--- Data to examine ---
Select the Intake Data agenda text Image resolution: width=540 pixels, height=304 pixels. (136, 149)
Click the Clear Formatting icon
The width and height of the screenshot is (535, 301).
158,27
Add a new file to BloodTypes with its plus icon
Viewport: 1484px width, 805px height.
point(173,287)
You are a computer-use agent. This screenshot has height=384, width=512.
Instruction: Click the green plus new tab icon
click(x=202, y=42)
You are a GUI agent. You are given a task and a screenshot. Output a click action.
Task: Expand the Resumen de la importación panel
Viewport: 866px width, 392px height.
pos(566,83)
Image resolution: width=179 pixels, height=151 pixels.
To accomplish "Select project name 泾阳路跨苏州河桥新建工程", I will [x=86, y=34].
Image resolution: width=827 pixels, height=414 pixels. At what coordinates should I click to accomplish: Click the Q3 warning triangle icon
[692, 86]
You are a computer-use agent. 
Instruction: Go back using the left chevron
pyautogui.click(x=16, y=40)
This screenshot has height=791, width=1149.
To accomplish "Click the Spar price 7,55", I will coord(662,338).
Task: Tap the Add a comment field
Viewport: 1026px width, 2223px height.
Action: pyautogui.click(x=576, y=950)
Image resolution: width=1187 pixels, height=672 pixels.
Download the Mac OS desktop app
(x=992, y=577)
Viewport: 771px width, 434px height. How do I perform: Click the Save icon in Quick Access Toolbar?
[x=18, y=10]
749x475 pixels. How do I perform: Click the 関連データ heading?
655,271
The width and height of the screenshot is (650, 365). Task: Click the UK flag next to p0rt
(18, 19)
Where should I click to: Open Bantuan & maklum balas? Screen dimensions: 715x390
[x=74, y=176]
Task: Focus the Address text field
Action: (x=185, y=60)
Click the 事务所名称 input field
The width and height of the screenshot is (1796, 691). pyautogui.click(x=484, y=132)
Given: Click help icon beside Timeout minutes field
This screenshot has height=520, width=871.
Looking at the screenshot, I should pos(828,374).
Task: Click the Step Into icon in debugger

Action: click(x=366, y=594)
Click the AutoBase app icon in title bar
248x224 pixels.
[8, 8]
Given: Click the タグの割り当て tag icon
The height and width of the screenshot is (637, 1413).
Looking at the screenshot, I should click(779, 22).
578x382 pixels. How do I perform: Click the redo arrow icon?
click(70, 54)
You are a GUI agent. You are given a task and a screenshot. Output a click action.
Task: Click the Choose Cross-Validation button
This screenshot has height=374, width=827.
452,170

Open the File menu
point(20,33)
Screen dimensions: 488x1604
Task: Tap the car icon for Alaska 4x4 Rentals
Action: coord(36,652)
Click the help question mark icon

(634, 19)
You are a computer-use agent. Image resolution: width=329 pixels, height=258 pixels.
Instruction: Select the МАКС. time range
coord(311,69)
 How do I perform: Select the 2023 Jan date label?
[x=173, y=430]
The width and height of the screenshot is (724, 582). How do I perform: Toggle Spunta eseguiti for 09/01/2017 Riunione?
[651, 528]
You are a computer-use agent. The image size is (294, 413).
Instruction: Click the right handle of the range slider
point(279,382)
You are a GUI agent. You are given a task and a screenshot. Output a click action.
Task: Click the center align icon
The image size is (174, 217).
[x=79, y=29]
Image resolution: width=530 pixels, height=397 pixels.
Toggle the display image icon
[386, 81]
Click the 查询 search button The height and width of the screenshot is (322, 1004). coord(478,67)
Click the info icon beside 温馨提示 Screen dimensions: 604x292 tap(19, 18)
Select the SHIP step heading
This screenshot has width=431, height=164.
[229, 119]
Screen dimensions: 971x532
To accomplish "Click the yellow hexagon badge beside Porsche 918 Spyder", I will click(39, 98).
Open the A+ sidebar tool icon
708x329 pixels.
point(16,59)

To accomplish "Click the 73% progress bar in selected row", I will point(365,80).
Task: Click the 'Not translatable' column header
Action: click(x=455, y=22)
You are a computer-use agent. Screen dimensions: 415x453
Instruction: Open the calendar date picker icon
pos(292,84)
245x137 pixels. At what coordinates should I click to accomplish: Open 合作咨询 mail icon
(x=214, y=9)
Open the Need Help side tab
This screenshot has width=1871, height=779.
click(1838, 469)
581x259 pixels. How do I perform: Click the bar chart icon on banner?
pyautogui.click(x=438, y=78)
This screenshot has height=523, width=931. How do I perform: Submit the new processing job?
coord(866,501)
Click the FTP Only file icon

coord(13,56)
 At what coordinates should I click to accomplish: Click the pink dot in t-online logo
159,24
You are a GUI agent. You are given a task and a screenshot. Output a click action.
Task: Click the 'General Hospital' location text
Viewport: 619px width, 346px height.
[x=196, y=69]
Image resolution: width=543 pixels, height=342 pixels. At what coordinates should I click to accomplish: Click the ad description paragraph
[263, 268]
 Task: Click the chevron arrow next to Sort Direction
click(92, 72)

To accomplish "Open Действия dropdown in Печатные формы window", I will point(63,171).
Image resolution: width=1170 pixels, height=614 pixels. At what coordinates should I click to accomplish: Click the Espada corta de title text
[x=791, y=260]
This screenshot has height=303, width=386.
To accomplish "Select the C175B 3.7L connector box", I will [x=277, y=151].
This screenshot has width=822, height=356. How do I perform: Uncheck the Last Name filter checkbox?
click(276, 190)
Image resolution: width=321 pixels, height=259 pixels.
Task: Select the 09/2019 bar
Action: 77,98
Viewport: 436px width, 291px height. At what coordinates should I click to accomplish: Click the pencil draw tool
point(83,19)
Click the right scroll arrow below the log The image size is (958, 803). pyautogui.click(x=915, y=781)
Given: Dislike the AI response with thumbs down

--- Aim of the exercise ---
Transcribe the entries above so that nothing in them differs from the original.

--- Exercise answer ---
Select the Intake Data agenda text Image resolution: width=540 pixels, height=304 pixels. (136, 149)
Click the Clear Formatting icon
The width and height of the screenshot is (535, 301).
158,27
Add a new file to BloodTypes with its plus icon
Viewport: 1484px width, 805px height.
point(173,287)
You are a computer-use agent. This screenshot has height=384, width=512.
Instruction: Click the green plus new tab icon
click(x=202, y=42)
You are a GUI agent. You are given a task and a screenshot. Output a click action.
Task: Expand the Resumen de la importación panel
Viewport: 866px width, 392px height.
pos(566,83)
Image resolution: width=179 pixels, height=151 pixels.
To accomplish "Select project name 泾阳路跨苏州河桥新建工程", I will [x=86, y=34].
Image resolution: width=827 pixels, height=414 pixels. At what coordinates should I click to accomplish: Click the Q3 warning triangle icon
[692, 86]
You are a computer-use agent. 
Instruction: Go back using the left chevron
pyautogui.click(x=16, y=40)
This screenshot has height=791, width=1149.
To accomplish "Click the Spar price 7,55", I will coord(662,338).
Task: Tap the Add a comment field
Viewport: 1026px width, 2223px height.
Action: pyautogui.click(x=576, y=950)
Image resolution: width=1187 pixels, height=672 pixels.
Download the Mac OS desktop app
(x=992, y=577)
Viewport: 771px width, 434px height. How do I perform: Click the Save icon in Quick Access Toolbar?
[x=18, y=10]
749x475 pixels. How do I perform: Click the 関連データ heading?
655,271
The width and height of the screenshot is (650, 365). Task: Click the UK flag next to p0rt
(18, 19)
Where should I click to: Open Bantuan & maklum balas? Screen dimensions: 715x390
[x=74, y=176]
Task: Focus the Address text field
Action: (x=185, y=60)
Click the 事务所名称 input field
The width and height of the screenshot is (1796, 691). pyautogui.click(x=484, y=132)
Given: Click help icon beside Timeout minutes field
This screenshot has height=520, width=871.
Looking at the screenshot, I should pos(828,374).
Task: Click the Step Into icon in debugger

Action: click(x=366, y=594)
Click the AutoBase app icon in title bar
248x224 pixels.
[8, 8]
Given: Click the タグの割り当て tag icon
The height and width of the screenshot is (637, 1413).
Looking at the screenshot, I should click(779, 22).
578x382 pixels. How do I perform: Click the redo arrow icon?
click(70, 54)
You are a GUI agent. You are given a task and a screenshot. Output a click action.
Task: Click the Choose Cross-Validation button
This screenshot has height=374, width=827.
452,170

Open the File menu
point(20,33)
Screen dimensions: 488x1604
Task: Tap the car icon for Alaska 4x4 Rentals
Action: coord(36,652)
Click the help question mark icon

(634, 19)
You are a computer-use agent. Image resolution: width=329 pixels, height=258 pixels.
Instruction: Select the МАКС. time range
coord(311,69)
 How do I perform: Select the 2023 Jan date label?
[x=173, y=430]
The width and height of the screenshot is (724, 582). How do I perform: Toggle Spunta eseguiti for 09/01/2017 Riunione?
[651, 528]
You are a computer-use agent. The image size is (294, 413).
Instruction: Click the right handle of the range slider
point(279,382)
You are a GUI agent. You are given a task and a screenshot. Output a click action.
Task: Click the center align icon
The image size is (174, 217).
[x=79, y=29]
Image resolution: width=530 pixels, height=397 pixels.
Toggle the display image icon
[386, 81]
Click the 查询 search button The height and width of the screenshot is (322, 1004). coord(478,67)
Click the info icon beside 温馨提示 Screen dimensions: 604x292 tap(19, 18)
Select the SHIP step heading
This screenshot has width=431, height=164.
[229, 119]
Screen dimensions: 971x532
To accomplish "Click the yellow hexagon badge beside Porsche 918 Spyder", I will click(39, 98).
Open the A+ sidebar tool icon
708x329 pixels.
point(16,59)

To accomplish "Click the 73% progress bar in selected row", I will point(365,80).
Task: Click the 'Not translatable' column header
Action: click(x=455, y=22)
You are a computer-use agent. Screen dimensions: 415x453
Instruction: Open the calendar date picker icon
pos(292,84)
245x137 pixels. At what coordinates should I click to accomplish: Open 合作咨询 mail icon
(x=214, y=9)
Open the Need Help side tab
This screenshot has width=1871, height=779.
click(1838, 469)
581x259 pixels. How do I perform: Click the bar chart icon on banner?
pyautogui.click(x=438, y=78)
This screenshot has height=523, width=931. How do I perform: Submit the new processing job?
coord(866,501)
Click the FTP Only file icon

coord(13,56)
 At what coordinates should I click to accomplish: Click the pink dot in t-online logo
159,24
You are a GUI agent. You are given a task and a screenshot. Output a click action.
Task: Click the 'General Hospital' location text
Viewport: 619px width, 346px height.
[x=196, y=69]
Image resolution: width=543 pixels, height=342 pixels. At what coordinates should I click to accomplish: Click the ad description paragraph
[263, 268]
 Task: Click the chevron arrow next to Sort Direction
click(92, 72)

To accomplish "Open Действия dropdown in Печатные формы window", I will point(63,171).
Image resolution: width=1170 pixels, height=614 pixels. At what coordinates should I click to accomplish: Click the Espada corta de title text
[x=791, y=260]
This screenshot has height=303, width=386.
To accomplish "Select the C175B 3.7L connector box", I will [x=277, y=151].
This screenshot has width=822, height=356. How do I perform: Uncheck the Last Name filter checkbox?
click(276, 190)
Image resolution: width=321 pixels, height=259 pixels.
Task: Select the 09/2019 bar
Action: 77,98
Viewport: 436px width, 291px height. At what coordinates should I click to accomplish: Click the pencil draw tool
point(83,19)
Click the right scroll arrow below the log The image size is (958, 803). pyautogui.click(x=915, y=781)
Given: Dislike the AI response with thumbs down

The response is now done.